9 months from consultation to court approval of PIAs
Date added: 31 Aug 2015Time frame from initial consultation to court approval of PIAs - 9 months
- Waterford couple (aged 49 and 42) with two primary school aged children – middleclass self-employed
- Borrowed against family home to invest in two RIPs in 2006 before business collapsed – not just reduced income, no income for c2 years. Assisted by family members to purchase groceries and pay ESB bills
- Contacted PIP Christmas week 2014 with repossession proceedings before County Registrar in Jan 2015. Secured debt (including PPR mortgage) of €961K & unsecured debt of €162K
- New business getting off the ground but first year’s accounts not yet available
- PIP assesses case and identifies possible solution short of bankruptcy that could secure family home and protect RLEs. PIP proceeds to secure S.2(2) adjournment on behalf of debtors.
- Issues to be overcome:
a) Relationship with dominant secured creditor very damaged, with both receivers and legal repossession scenarios active (relationship so bad that secured creditor actively opposed further S.2(4) adjournment sought by debtor/PIP)

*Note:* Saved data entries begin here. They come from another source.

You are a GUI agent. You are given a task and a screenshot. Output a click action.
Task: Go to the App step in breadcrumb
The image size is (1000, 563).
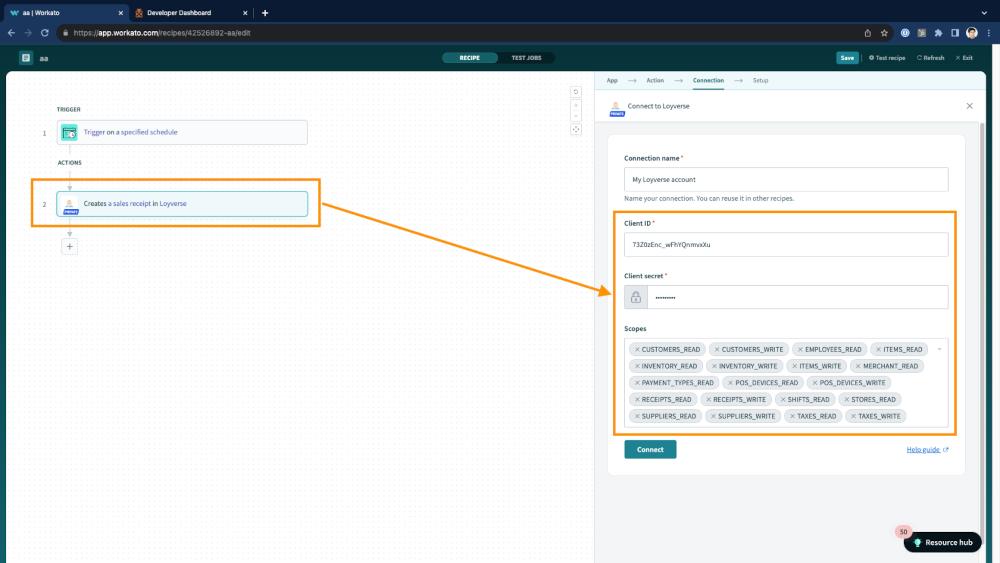click(612, 80)
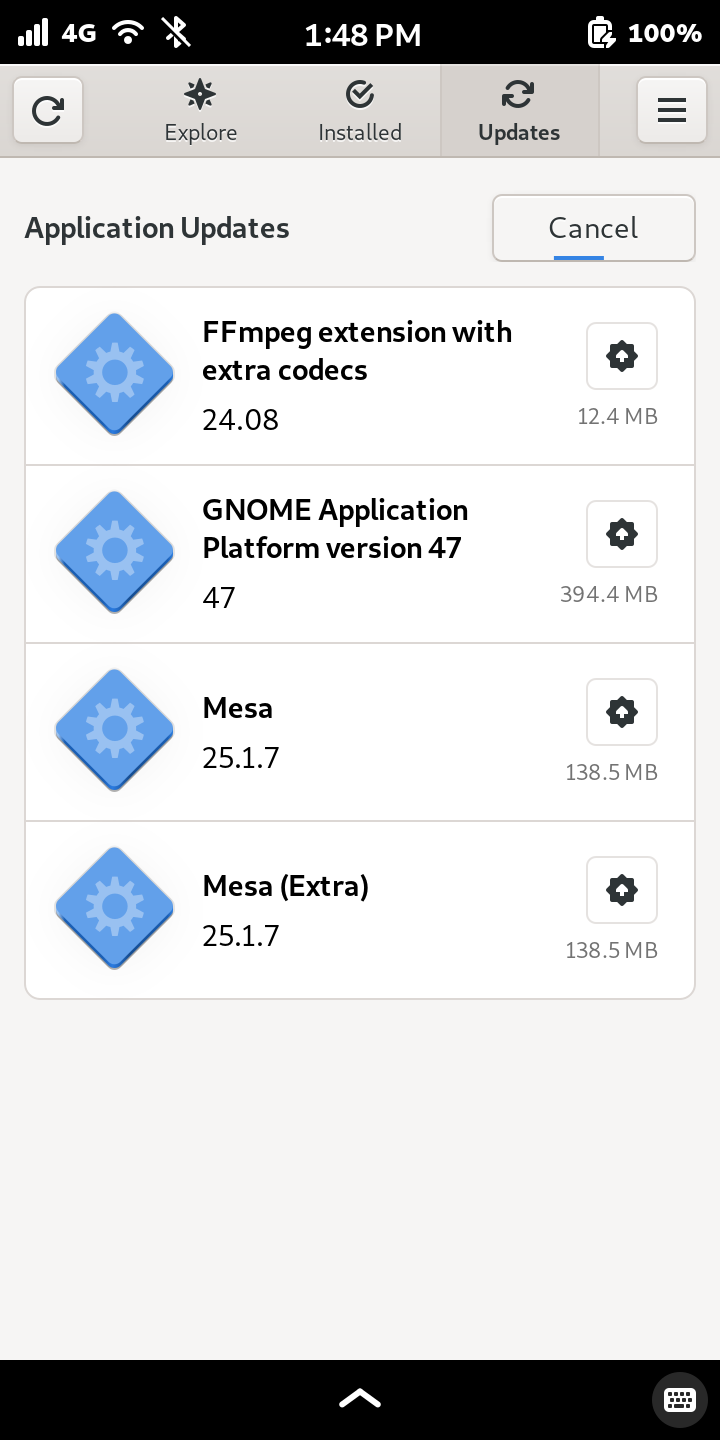Screen dimensions: 720x1440
Task: Click the Wi-Fi status icon
Action: (128, 33)
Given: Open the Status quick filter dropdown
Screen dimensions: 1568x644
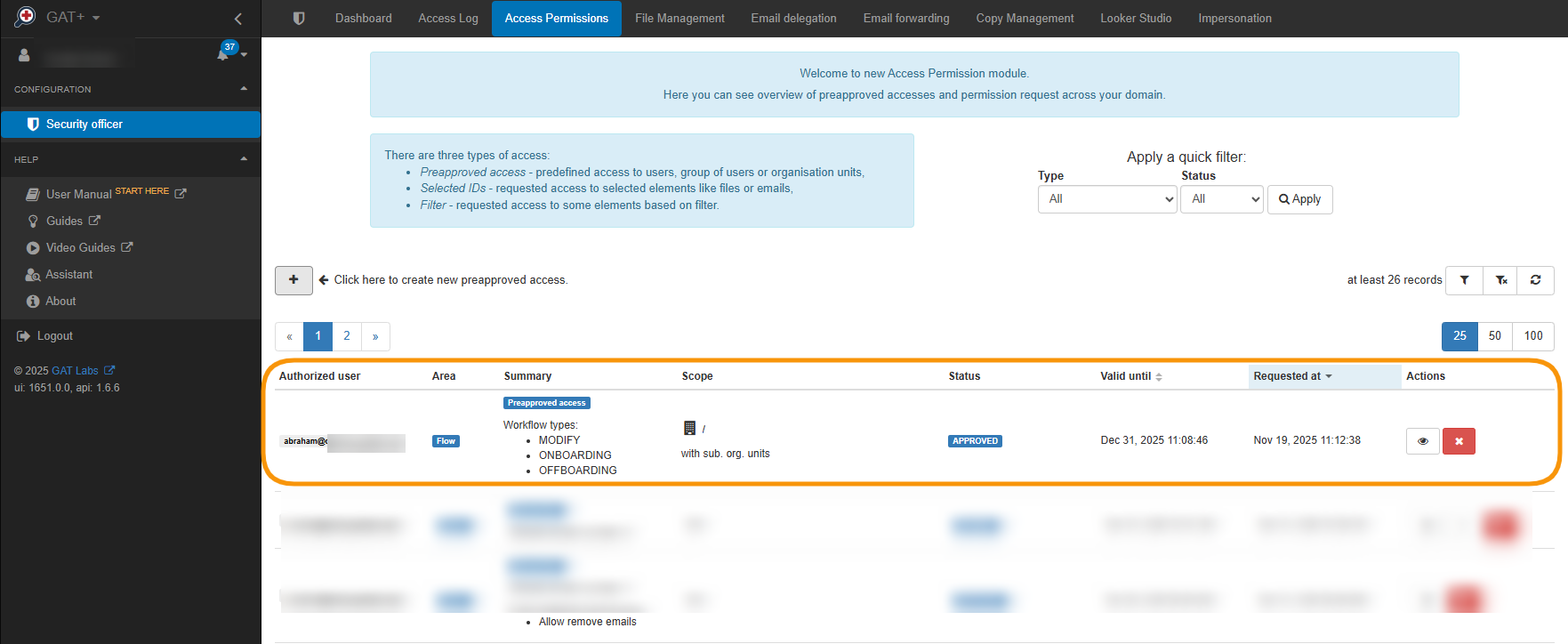Looking at the screenshot, I should 1221,199.
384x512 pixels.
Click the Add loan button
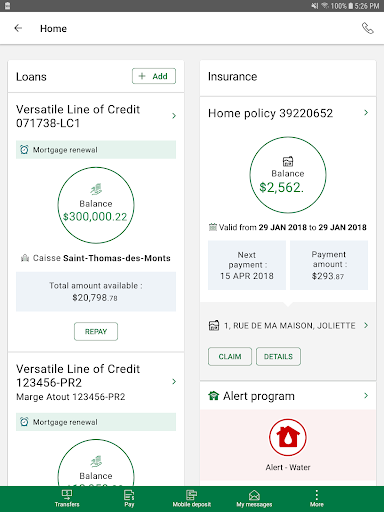click(x=154, y=76)
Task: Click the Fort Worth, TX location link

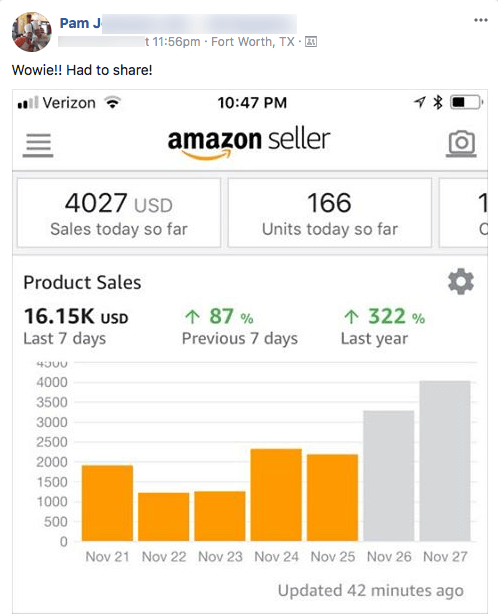Action: 253,42
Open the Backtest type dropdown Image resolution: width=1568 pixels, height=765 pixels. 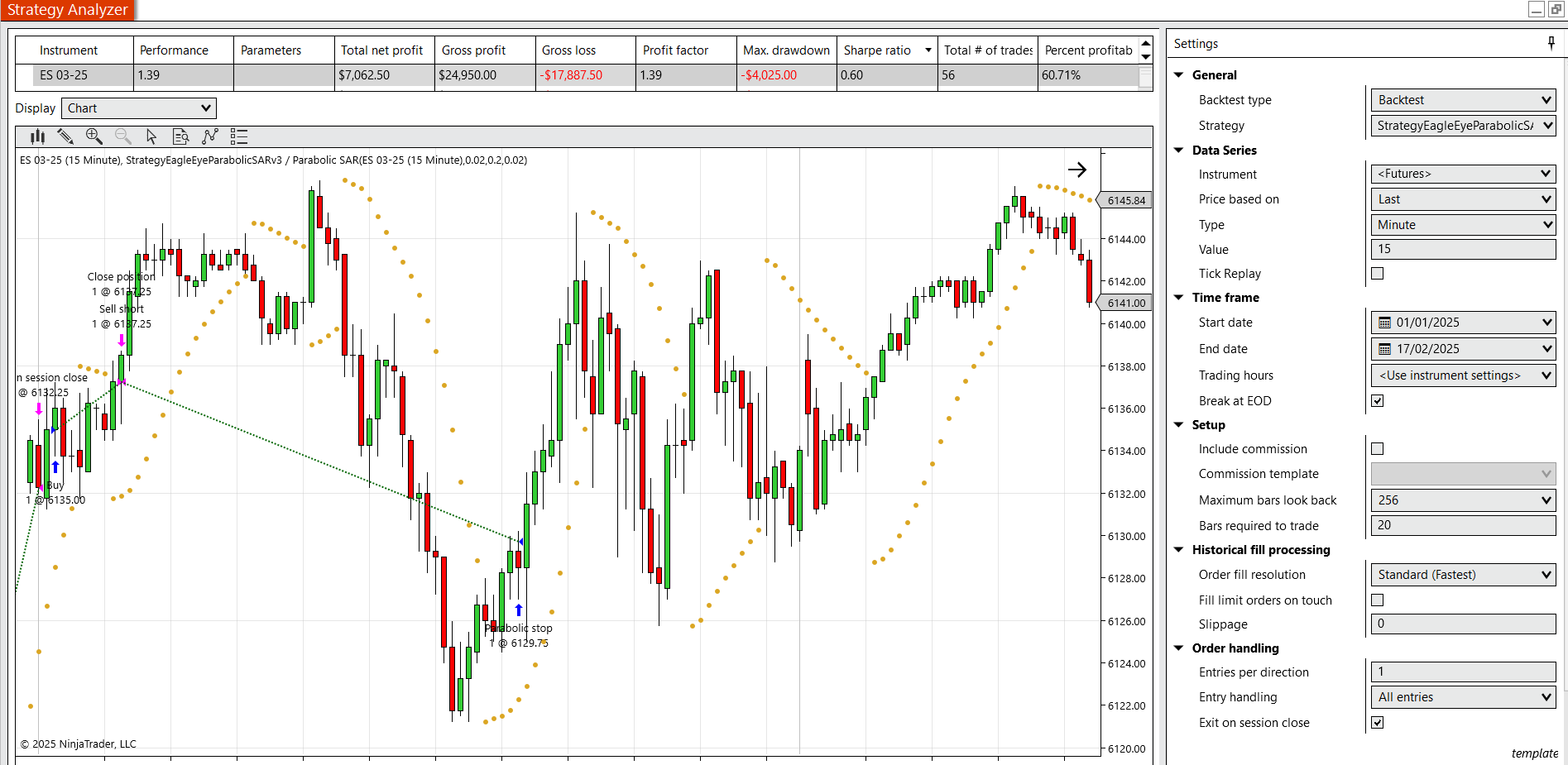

b) Proof of income from new business difficult to establish
- Solution agreed by creditors in approving PIAs for couple:
- Family keep home with mortgage payment restructured respecting household’s RLEs
- €346K of PPR mortgage warehoused at 0% APR to death of longest surviving spouse
- €252K of secured debt written-down
- €414K in total unsecured debt written-down
- Three-year PIA, funded with two €10K lump-sum contributions from family members
- Debtors returned to solvency short of bankruptcy, while retaining their family home and protecting their Reasonable Living Expenses; with only a sustainable family home mortgage to service each month
- Creditors close files on 12 non-performing loans, mitigating their exposure on what would have been an imminent bankruptcy. 100% of creditors vote to approve the PIAs [8 out of 8 creditors]
- In this case the family home would not have been retainable in bankruptcy, i.e. restructured mortgage payment exceeds 125% of current market rent for an appropriate property in the Waterford area.